From the Sisk v. Carney decision, return everything from "3. Where defendant" down to "value of $100.", copied word for word.

== Reading passage ==

Sisk v. Carney, 44991

Decision Date18 March 1970
Docket NumberNo. 1,No. 44991,44991,1
Citation121 Ga.App. 560,174 S.E.2d 456
PartiesB. D. SISK et al. v. Reed CARNEY
CourtGeorgia Court of Appeals

Syllabus by the Court

1. The motion to dismiss the appeal is denied.

2.a Testimony pertaining to telephone conversations between plaintiff, his wife, and defendant's agent was admissible to explain plaintiff's conduct.

b Declarations made to plaintiff by an agent of defendant in defendant's presence were admissible against defendant.

3. Where defendant lawfully acquired possession of plaintiff's property as a bailee, the evidence was sufficient to support a finding that a demand and refusal to redeliver plaintiff's property was made.

4. Plaintiff's evidence was insufficient to support the verdict that the property converted had a fair market value of $100.

5. Punitive damages are recoverable in a trover action.

Plaintiff sued the defendant for the conversion of a television set, praying for $100 general damages; $5,000 punitive damages; and attorney's fees. The jury returned a verdict for $100 general damages; $1,600 punitive damages; and $250 for attorney's fees.

===
== Data block ==

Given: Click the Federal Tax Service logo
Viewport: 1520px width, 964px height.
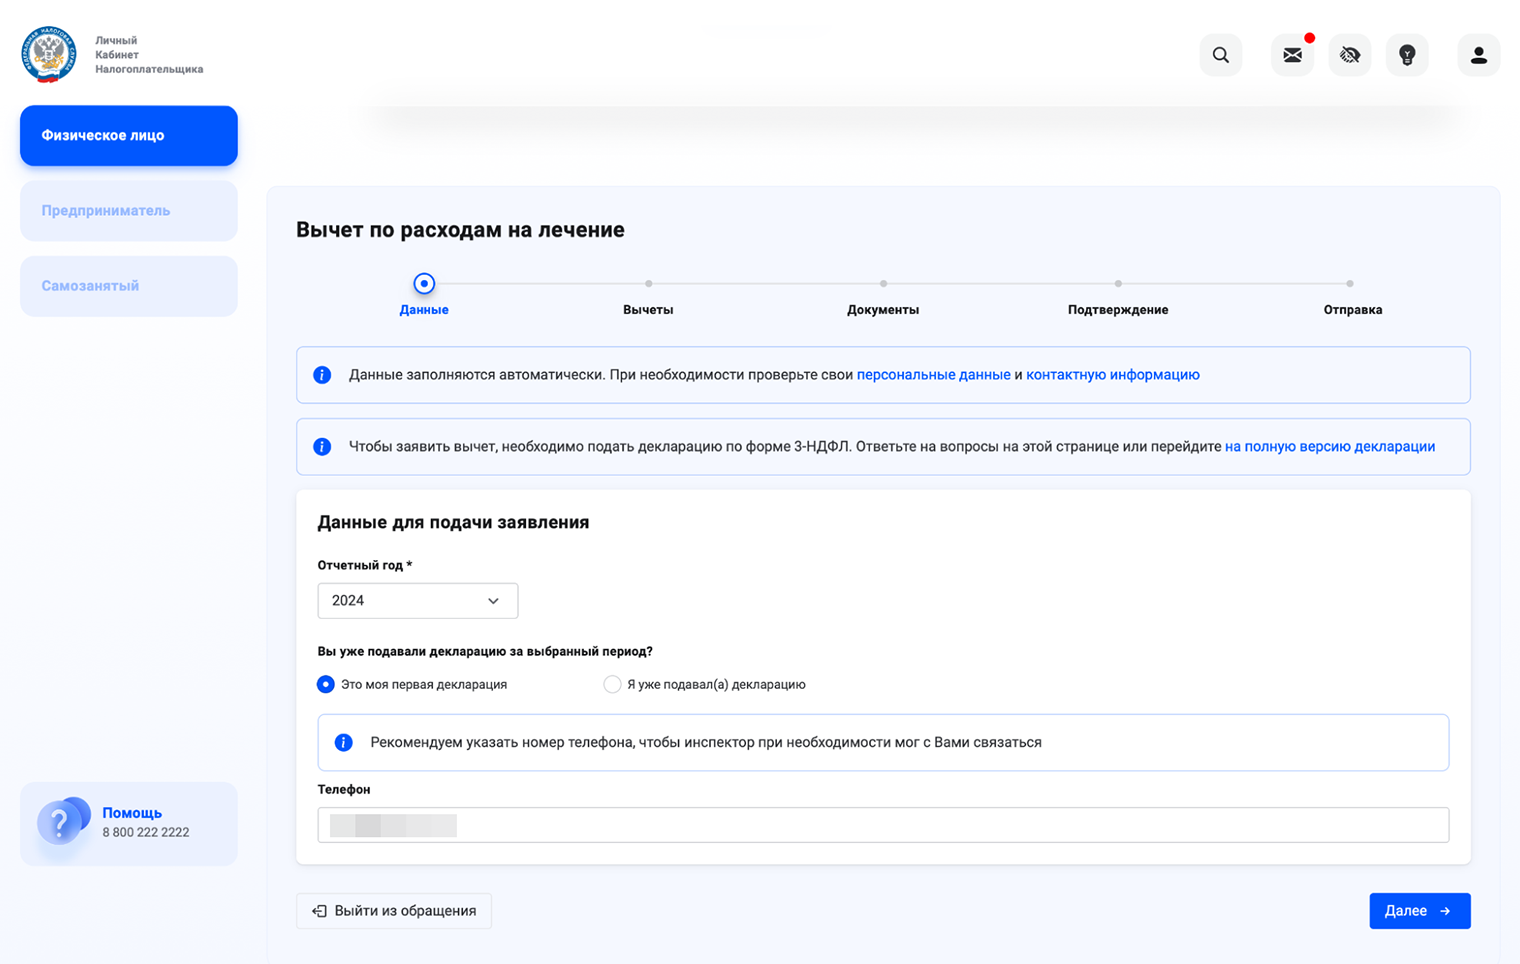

===

Task output:
3. Where defendant lawfully acquired possession of plaintiff's property as a bailee, the evidence was sufficient to support a finding that a demand and refusal to redeliver plaintiff's property was made.

4. Plaintiff's evidence was insufficient to support the verdict that the property converted had a fair market value of $100.